Edit the items from the first line up to and including the line with "coord(109,136)" by swapping "title bar" for "header bar" and changing nothing else. Give back only those lines.

- [Entries from a dataset]:
[start]

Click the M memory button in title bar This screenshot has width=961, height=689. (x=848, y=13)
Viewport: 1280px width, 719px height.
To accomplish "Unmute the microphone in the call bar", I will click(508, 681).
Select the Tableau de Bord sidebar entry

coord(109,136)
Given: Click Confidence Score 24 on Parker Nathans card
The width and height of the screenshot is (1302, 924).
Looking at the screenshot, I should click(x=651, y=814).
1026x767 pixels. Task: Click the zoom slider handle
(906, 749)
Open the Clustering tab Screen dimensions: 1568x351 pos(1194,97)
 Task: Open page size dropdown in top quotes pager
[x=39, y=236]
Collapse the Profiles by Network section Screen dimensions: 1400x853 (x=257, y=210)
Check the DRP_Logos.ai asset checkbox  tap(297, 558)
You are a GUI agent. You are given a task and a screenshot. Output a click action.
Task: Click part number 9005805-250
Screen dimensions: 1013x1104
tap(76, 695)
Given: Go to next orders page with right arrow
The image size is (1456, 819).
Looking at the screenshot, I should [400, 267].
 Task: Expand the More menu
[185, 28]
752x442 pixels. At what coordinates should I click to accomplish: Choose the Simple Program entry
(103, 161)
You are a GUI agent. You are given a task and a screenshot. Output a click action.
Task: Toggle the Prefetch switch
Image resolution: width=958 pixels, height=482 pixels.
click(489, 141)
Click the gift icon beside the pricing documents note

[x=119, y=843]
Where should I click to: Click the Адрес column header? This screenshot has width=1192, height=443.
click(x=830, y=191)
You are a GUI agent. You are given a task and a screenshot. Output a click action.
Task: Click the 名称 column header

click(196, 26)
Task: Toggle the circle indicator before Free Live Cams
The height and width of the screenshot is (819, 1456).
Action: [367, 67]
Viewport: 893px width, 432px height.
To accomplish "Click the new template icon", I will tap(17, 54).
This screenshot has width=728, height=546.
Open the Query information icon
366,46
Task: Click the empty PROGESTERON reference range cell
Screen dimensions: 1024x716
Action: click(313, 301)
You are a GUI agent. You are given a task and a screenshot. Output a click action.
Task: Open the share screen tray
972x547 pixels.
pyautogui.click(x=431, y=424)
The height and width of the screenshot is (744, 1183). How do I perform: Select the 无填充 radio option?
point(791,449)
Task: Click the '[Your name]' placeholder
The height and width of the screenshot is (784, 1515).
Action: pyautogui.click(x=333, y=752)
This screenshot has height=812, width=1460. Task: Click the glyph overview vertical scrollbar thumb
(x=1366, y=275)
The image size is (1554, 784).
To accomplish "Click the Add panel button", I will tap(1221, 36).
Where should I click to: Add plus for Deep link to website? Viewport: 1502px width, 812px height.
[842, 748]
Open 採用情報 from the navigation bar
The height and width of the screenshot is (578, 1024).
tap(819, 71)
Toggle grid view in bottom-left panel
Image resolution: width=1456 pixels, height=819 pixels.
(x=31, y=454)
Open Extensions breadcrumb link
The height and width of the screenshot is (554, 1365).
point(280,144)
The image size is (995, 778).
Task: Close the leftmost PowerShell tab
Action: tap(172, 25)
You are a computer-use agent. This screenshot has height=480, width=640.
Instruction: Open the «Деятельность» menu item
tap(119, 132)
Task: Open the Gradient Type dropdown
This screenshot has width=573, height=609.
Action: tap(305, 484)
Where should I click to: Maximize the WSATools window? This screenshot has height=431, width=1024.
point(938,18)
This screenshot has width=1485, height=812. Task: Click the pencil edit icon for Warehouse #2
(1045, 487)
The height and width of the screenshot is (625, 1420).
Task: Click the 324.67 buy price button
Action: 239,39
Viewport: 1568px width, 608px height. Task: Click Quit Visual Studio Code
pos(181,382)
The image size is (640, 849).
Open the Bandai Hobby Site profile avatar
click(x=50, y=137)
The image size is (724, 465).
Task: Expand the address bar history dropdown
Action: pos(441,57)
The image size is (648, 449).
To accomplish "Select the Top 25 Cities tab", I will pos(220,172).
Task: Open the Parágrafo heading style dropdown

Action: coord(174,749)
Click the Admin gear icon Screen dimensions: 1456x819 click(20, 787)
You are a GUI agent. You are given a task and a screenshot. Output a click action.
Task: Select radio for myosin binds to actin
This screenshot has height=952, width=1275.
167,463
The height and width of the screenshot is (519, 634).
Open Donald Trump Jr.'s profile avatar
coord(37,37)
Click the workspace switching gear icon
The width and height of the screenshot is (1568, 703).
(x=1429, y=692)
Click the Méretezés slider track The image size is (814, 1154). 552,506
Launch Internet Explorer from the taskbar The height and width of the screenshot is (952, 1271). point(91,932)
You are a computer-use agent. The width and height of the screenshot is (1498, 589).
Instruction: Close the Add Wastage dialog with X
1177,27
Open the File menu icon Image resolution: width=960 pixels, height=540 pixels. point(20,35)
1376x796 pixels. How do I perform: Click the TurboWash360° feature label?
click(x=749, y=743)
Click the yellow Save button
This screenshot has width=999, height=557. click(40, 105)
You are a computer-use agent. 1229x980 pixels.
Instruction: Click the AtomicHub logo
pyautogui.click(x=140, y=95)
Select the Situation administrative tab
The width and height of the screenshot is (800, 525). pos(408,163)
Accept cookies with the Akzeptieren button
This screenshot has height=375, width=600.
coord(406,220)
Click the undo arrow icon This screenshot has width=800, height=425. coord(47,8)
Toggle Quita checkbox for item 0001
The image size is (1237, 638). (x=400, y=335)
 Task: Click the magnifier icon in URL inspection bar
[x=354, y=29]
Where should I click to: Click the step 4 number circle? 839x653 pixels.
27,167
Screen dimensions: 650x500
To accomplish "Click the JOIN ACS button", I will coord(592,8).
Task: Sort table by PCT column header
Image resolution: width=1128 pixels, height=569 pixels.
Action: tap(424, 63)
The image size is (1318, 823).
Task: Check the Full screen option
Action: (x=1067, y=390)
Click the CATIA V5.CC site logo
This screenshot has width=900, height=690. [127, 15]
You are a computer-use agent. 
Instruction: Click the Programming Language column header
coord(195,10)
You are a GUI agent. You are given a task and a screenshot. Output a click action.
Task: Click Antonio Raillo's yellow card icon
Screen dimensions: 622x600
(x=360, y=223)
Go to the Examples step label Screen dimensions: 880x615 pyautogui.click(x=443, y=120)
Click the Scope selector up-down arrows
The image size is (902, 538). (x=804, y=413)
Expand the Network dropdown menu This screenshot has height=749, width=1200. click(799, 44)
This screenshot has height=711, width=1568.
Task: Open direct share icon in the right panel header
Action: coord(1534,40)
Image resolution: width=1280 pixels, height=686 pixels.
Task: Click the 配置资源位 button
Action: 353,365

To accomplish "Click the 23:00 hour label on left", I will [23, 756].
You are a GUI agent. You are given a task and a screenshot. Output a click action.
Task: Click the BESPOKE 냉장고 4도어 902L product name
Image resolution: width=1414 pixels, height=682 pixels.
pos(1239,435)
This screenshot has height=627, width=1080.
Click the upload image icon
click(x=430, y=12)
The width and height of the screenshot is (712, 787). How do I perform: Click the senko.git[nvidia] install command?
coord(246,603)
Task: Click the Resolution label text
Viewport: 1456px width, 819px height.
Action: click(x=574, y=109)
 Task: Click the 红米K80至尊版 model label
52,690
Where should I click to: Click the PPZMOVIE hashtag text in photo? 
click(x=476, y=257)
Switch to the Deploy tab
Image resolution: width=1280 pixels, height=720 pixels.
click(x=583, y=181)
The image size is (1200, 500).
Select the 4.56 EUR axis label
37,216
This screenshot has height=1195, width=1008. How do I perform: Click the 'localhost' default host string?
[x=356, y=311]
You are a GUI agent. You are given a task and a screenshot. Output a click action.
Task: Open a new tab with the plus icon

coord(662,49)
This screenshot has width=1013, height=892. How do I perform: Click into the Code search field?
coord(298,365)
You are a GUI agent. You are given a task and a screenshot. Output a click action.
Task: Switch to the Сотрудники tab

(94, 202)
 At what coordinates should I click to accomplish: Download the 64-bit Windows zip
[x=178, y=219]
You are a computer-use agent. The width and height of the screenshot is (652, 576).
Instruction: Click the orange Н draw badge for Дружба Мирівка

[end]

- [Task output]:
Click the M memory button in header bar This screenshot has width=961, height=689. (x=848, y=13)
Viewport: 1280px width, 719px height.
To accomplish "Unmute the microphone in the call bar", I will click(508, 681).
Select the Tableau de Bord sidebar entry

coord(109,136)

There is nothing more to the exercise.